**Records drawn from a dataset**
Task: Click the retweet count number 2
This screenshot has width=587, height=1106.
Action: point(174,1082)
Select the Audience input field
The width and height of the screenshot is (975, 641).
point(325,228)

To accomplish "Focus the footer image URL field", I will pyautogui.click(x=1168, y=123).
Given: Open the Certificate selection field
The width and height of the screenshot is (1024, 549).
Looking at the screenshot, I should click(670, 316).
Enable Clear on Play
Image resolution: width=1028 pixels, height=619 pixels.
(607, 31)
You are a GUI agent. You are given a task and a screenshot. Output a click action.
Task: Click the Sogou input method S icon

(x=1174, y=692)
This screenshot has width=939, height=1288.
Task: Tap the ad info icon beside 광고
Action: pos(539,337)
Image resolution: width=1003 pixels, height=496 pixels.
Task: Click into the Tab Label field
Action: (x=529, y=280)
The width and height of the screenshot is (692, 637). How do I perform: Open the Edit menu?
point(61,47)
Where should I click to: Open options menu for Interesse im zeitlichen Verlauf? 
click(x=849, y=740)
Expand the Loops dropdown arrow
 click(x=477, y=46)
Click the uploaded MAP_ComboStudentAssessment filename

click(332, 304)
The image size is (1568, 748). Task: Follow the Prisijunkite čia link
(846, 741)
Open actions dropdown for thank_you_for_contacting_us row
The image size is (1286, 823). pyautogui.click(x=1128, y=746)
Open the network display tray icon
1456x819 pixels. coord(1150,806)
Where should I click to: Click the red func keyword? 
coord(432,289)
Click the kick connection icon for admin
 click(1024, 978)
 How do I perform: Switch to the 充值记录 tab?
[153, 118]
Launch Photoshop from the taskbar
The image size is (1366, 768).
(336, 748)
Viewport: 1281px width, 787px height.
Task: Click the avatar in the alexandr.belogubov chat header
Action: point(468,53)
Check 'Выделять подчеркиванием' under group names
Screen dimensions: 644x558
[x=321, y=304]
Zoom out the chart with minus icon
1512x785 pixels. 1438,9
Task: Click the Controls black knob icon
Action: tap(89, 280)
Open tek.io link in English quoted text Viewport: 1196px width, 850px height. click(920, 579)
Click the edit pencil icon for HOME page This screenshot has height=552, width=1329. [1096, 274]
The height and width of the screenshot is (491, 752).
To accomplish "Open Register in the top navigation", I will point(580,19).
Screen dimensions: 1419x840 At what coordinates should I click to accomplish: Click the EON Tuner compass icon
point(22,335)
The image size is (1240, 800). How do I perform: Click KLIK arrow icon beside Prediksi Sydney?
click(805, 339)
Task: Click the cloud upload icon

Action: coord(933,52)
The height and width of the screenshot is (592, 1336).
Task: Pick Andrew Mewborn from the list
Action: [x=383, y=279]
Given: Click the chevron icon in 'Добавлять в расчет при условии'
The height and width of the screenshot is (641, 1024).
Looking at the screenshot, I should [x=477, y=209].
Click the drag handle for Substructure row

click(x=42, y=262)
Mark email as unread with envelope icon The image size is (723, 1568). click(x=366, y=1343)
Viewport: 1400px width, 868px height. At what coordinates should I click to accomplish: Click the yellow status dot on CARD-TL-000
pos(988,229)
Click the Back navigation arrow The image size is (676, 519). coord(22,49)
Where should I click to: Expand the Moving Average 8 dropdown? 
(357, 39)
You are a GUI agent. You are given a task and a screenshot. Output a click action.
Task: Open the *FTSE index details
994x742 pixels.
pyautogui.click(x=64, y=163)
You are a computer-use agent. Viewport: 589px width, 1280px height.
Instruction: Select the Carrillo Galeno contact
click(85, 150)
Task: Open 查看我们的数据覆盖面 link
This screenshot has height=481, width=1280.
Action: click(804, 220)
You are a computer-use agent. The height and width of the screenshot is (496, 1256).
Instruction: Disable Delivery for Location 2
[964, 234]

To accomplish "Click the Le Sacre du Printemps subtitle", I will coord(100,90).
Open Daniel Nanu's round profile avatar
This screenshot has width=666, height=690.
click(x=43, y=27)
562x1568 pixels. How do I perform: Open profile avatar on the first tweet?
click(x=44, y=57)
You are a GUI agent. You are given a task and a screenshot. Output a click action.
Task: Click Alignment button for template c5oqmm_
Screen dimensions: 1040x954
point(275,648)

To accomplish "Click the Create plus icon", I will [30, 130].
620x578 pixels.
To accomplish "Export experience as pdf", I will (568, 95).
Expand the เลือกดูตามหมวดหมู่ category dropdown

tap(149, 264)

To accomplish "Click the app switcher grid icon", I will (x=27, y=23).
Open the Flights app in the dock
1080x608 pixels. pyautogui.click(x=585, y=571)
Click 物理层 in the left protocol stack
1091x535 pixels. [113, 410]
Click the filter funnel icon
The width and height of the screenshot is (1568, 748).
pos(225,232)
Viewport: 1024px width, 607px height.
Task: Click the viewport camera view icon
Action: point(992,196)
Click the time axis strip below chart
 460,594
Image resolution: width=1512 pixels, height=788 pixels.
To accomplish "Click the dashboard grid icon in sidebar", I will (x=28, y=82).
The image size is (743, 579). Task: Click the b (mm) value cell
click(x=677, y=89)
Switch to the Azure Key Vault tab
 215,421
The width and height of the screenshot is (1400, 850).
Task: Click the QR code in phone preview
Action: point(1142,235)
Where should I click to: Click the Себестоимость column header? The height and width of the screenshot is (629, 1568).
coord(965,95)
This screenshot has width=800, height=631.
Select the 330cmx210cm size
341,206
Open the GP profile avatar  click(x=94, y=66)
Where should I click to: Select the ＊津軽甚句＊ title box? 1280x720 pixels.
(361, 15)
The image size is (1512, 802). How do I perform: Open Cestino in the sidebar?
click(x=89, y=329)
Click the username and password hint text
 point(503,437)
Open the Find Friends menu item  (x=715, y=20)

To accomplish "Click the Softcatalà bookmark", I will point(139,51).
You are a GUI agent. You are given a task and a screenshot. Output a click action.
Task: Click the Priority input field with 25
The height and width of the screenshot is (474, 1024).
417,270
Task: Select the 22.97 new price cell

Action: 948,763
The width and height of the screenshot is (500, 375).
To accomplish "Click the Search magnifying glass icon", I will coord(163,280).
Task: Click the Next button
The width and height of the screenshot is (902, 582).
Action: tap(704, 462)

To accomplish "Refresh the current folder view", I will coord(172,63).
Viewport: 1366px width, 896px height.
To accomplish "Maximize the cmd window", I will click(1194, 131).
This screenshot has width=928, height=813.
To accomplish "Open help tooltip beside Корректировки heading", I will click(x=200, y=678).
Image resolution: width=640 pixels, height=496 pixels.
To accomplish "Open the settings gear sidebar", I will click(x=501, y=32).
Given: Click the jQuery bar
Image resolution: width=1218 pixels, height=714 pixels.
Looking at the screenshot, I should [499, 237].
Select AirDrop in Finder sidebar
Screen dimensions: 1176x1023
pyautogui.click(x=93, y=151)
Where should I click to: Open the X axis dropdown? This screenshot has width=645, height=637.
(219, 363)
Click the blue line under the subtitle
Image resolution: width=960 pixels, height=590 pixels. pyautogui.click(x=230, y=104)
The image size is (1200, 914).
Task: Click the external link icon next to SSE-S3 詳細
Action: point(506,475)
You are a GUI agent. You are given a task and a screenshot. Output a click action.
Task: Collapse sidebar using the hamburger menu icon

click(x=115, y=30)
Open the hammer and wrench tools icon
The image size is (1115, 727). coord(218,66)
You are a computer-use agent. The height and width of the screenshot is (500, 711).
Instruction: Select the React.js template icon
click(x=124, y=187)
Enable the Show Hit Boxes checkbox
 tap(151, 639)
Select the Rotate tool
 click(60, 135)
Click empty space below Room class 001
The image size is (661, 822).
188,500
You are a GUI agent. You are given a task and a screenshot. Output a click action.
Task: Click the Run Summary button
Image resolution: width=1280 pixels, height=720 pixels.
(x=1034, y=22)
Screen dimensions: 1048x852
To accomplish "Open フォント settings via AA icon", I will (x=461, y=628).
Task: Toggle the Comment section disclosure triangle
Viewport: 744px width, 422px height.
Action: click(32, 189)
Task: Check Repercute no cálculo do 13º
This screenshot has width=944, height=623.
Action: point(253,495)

**Task directions**
For each line in the records that contains the word "navigation", make a copy.

**Task result**
To accomplish "Open Register in the top navigation", I will point(580,19).
Click the Back navigation arrow The image size is (676, 519). coord(22,49)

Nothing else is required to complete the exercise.